═════ MATERIAL FOR THIS TASK ═════

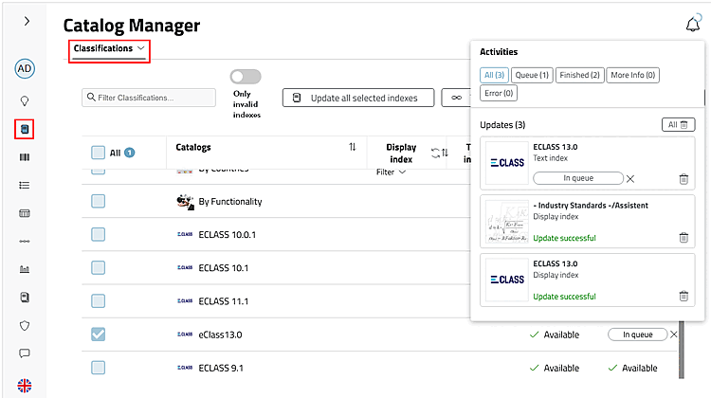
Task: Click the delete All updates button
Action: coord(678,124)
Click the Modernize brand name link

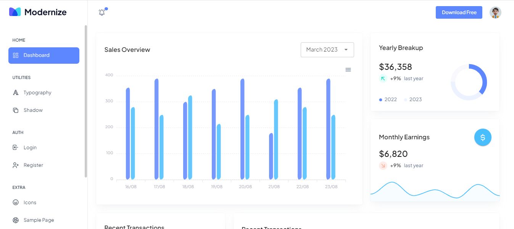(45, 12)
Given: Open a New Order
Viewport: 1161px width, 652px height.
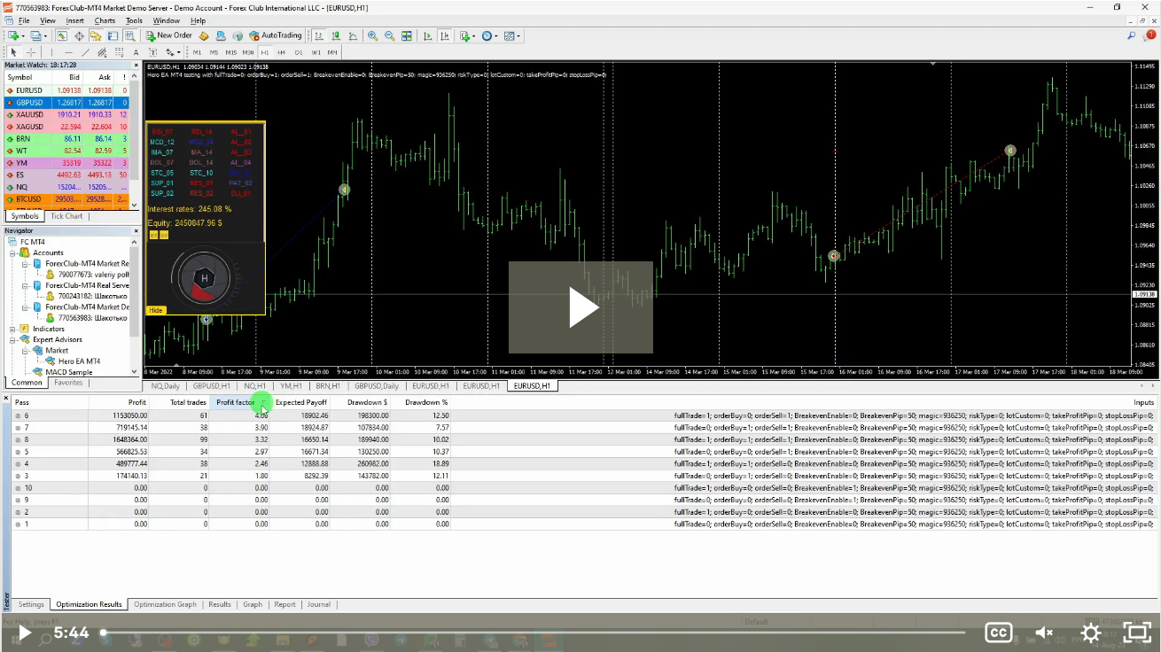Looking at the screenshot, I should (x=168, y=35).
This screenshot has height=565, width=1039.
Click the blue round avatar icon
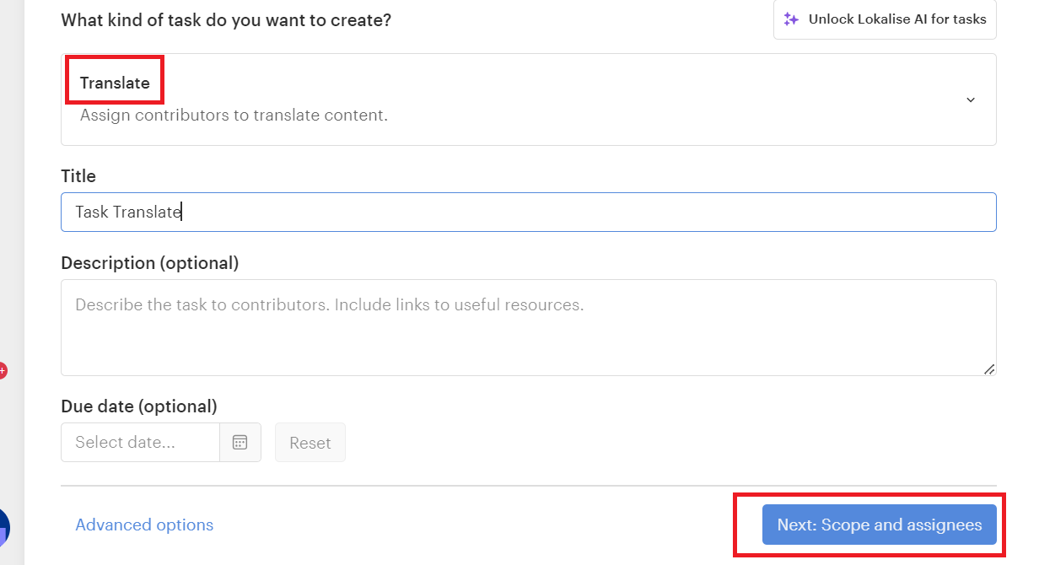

═════

THE EXERCISE => Filter the listing above, keeping every line that contains the string "width".

FULL SOLUTION =>
Viewport: 1161px width, 652px height.
This screenshot has height=565, width=1039.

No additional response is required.